• What the task asks
The task requires restating, word for word, the lines of the entries below from the one containing "1024x640 pixels." through the final one, both included.

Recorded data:
---
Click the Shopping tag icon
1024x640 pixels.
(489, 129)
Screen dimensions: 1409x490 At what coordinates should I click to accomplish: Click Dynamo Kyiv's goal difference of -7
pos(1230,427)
---
• Problem solution
1024x640 pixels.
(489, 129)
Screen dimensions: 1409x490 At what coordinates should I click to accomplish: Click Dynamo Kyiv's goal difference of -7
pos(1230,427)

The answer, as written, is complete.